### EXERCISE OBJECTIVE:
Please print exactly the lines from the line containing "The height and" through the end of the data, no more, and keep pictures out of the copy.

### SUPPLIED DATA:

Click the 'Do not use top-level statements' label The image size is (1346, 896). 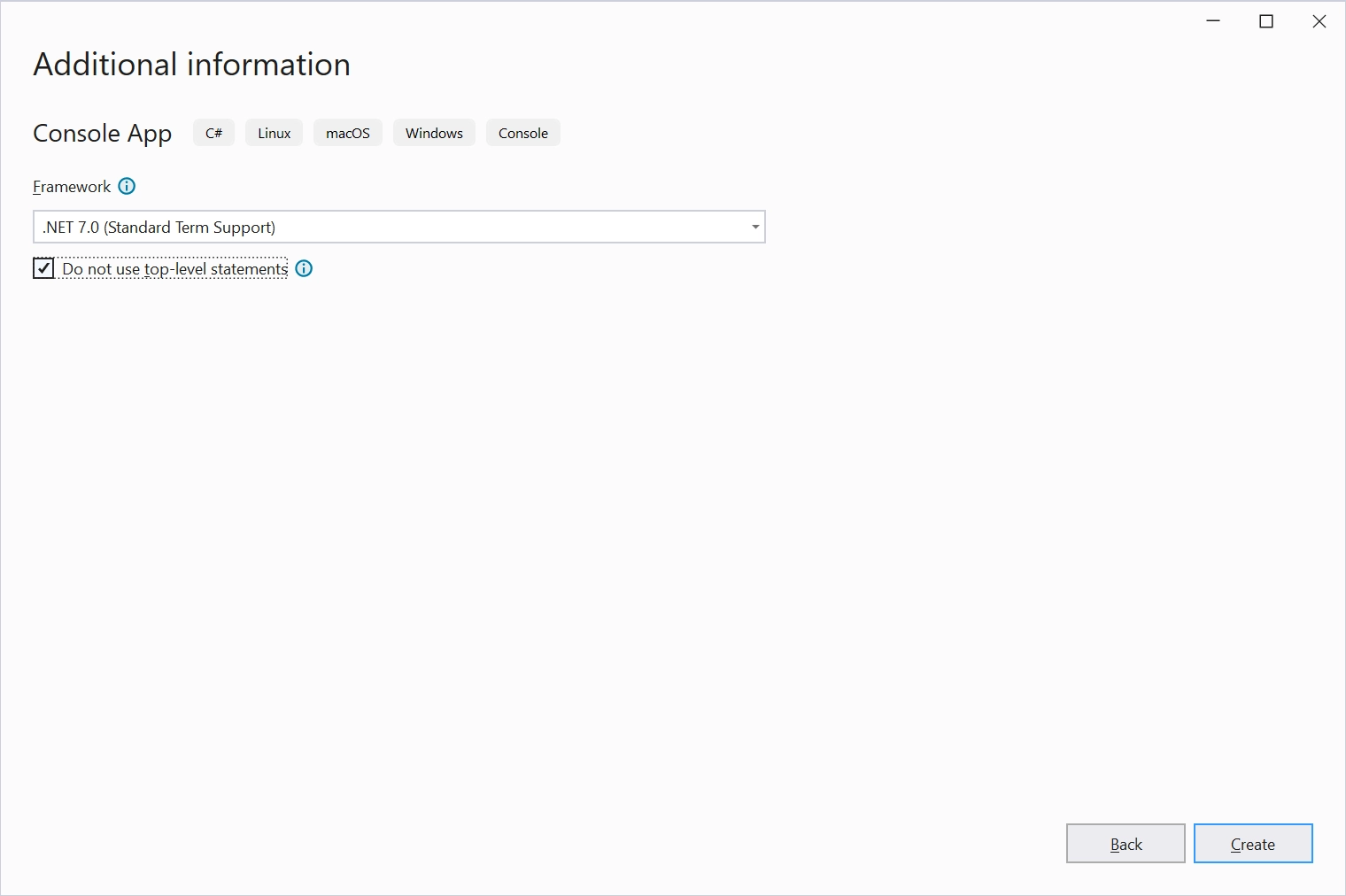pos(174,269)
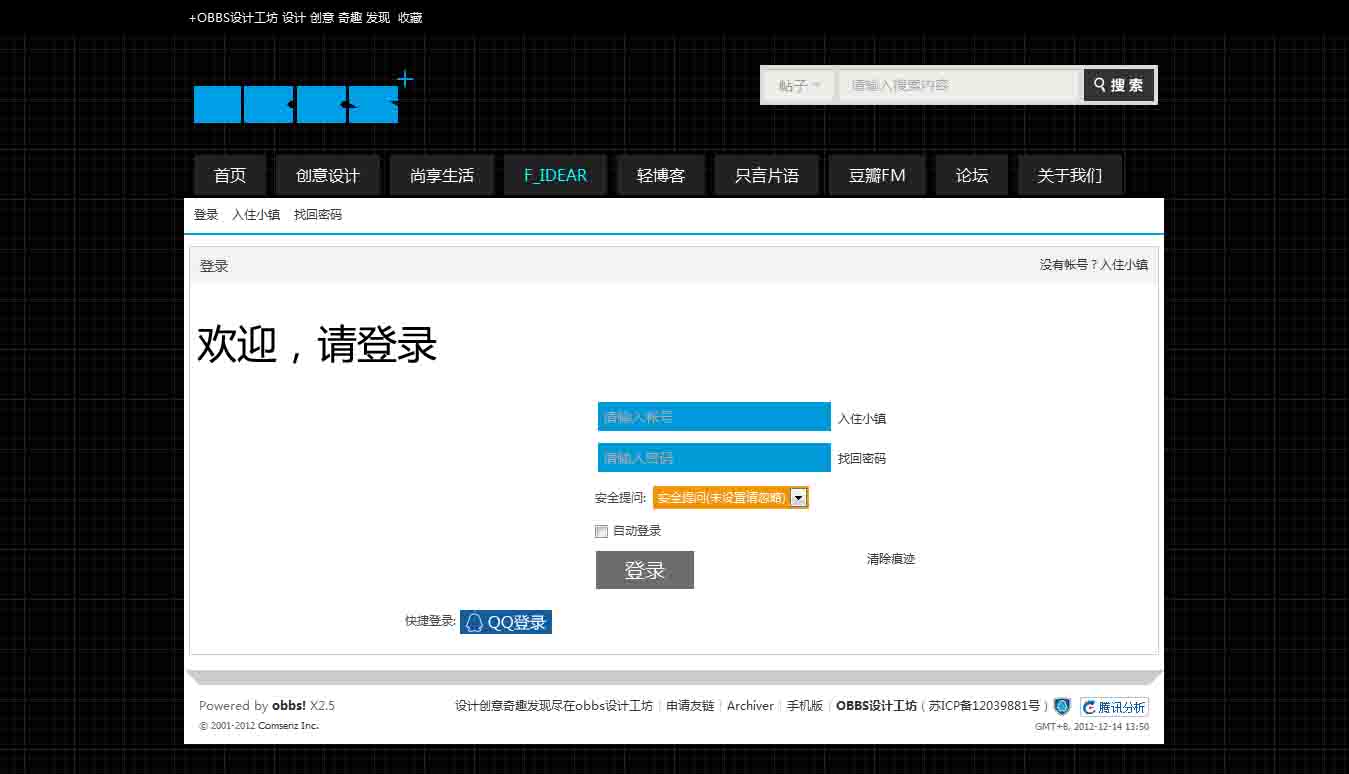Enable the 自动登录 auto login checkbox
1349x774 pixels.
point(602,531)
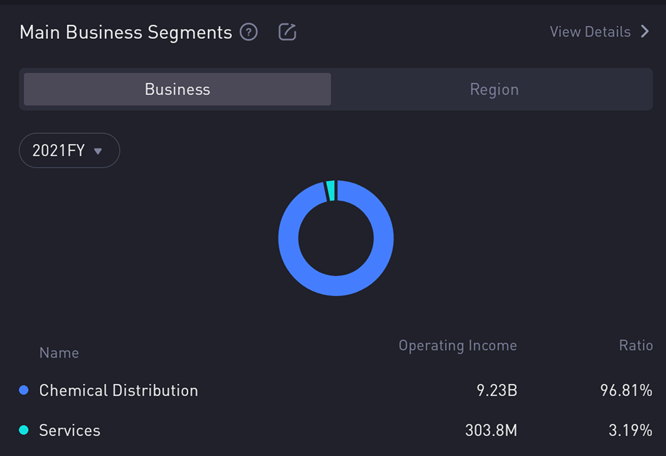Click the Operating Income column header
The width and height of the screenshot is (666, 456).
457,345
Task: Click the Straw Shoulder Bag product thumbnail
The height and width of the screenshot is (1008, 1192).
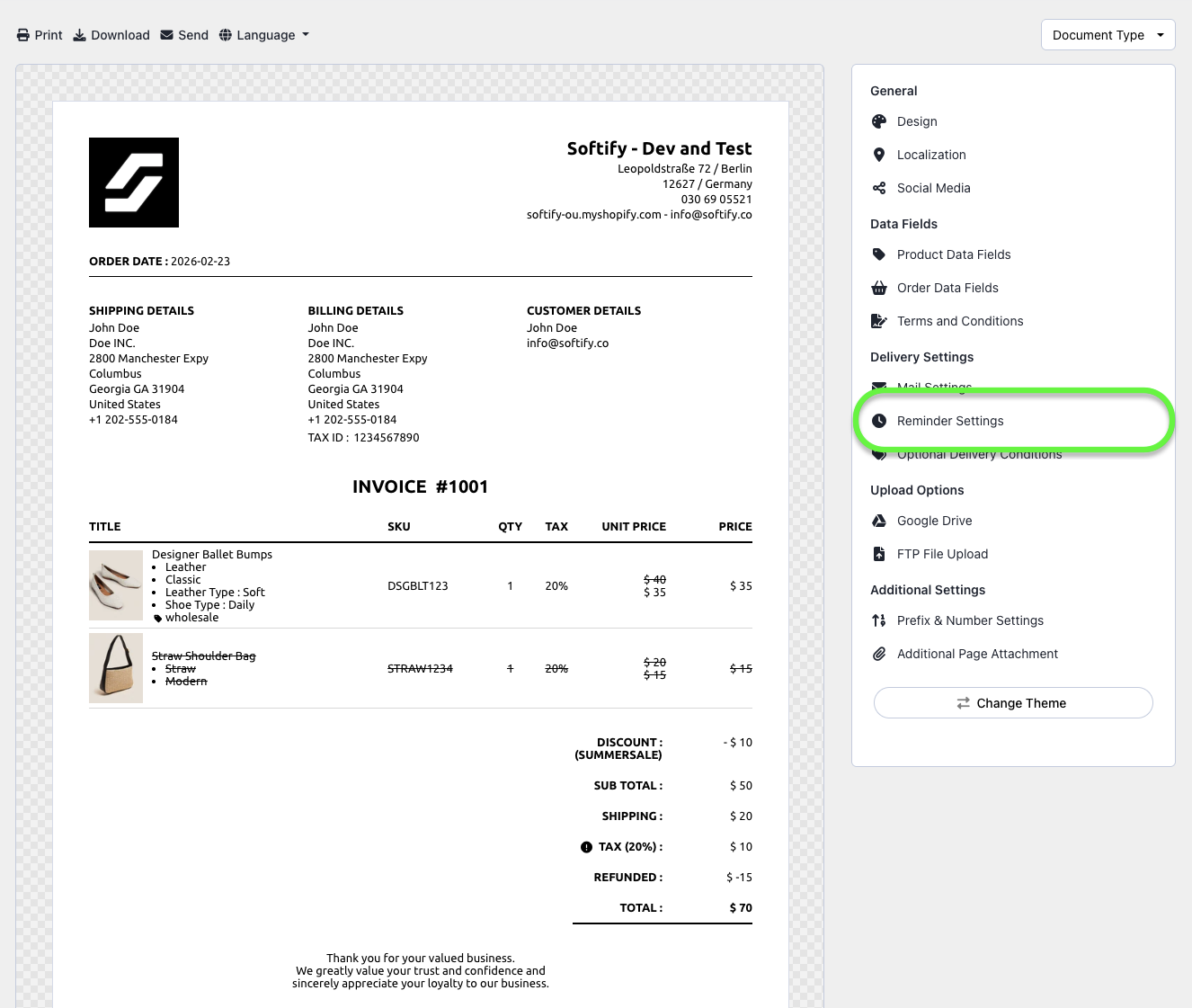Action: tap(116, 668)
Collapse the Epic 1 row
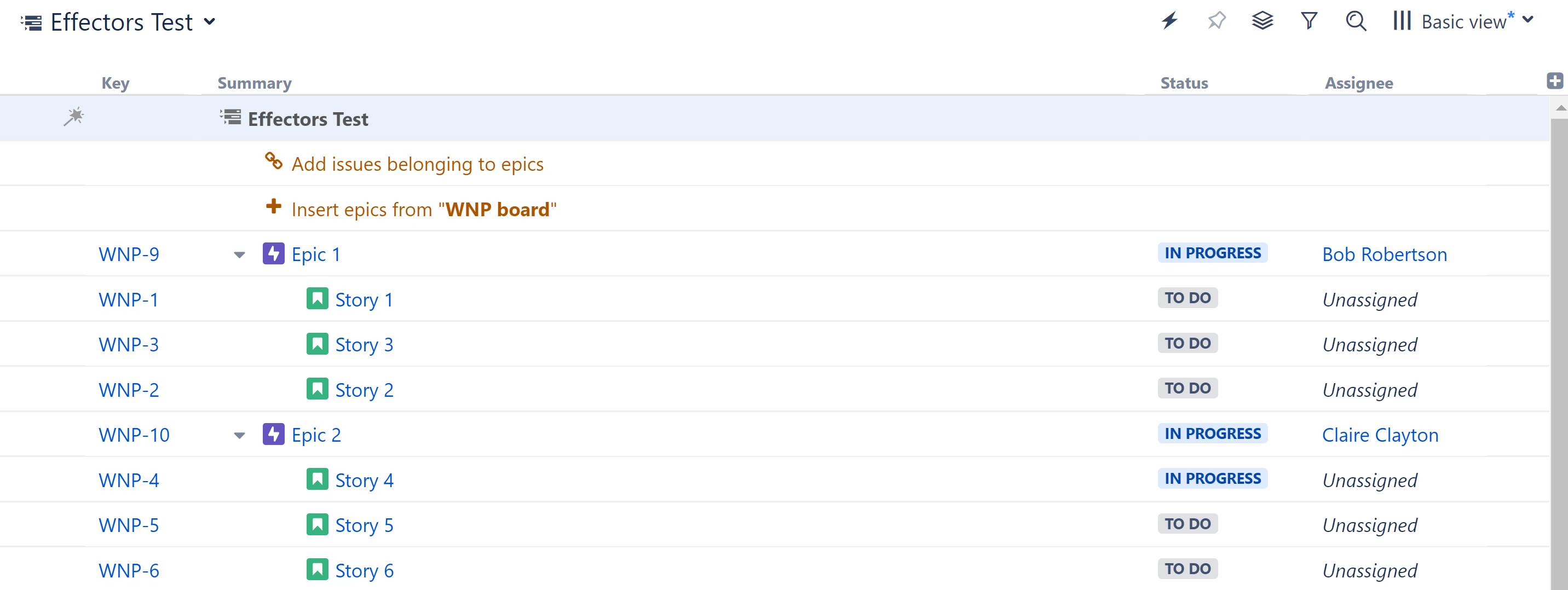Viewport: 1568px width, 590px height. tap(239, 255)
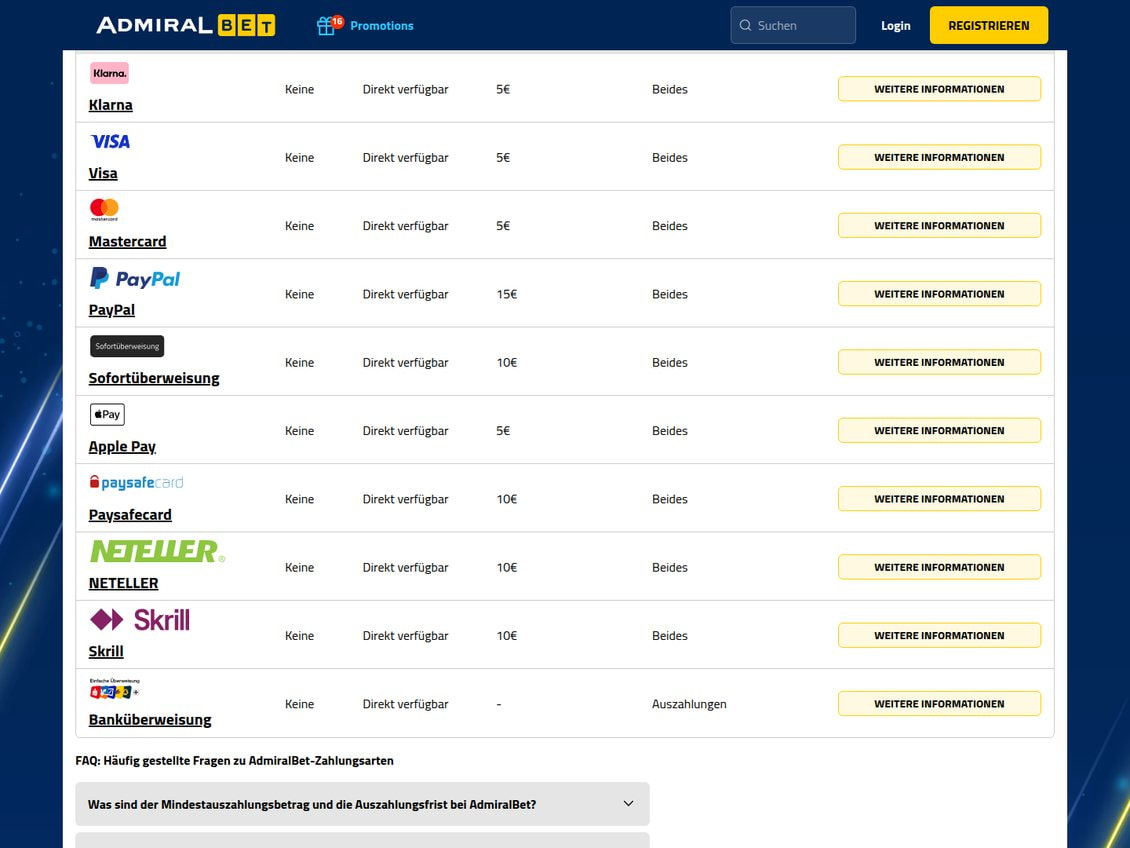Follow the Banküberweisung link
The image size is (1130, 848).
click(x=150, y=720)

### PROBLEM SOLUTION:
The height and width of the screenshot is (1008, 1192).
Action: tap(116, 668)
Collapse the Epic 1 row
Viewport: 1568px width, 590px height. tap(239, 255)
Follow the Banküberweisung link
The image size is (1130, 848).
click(x=150, y=720)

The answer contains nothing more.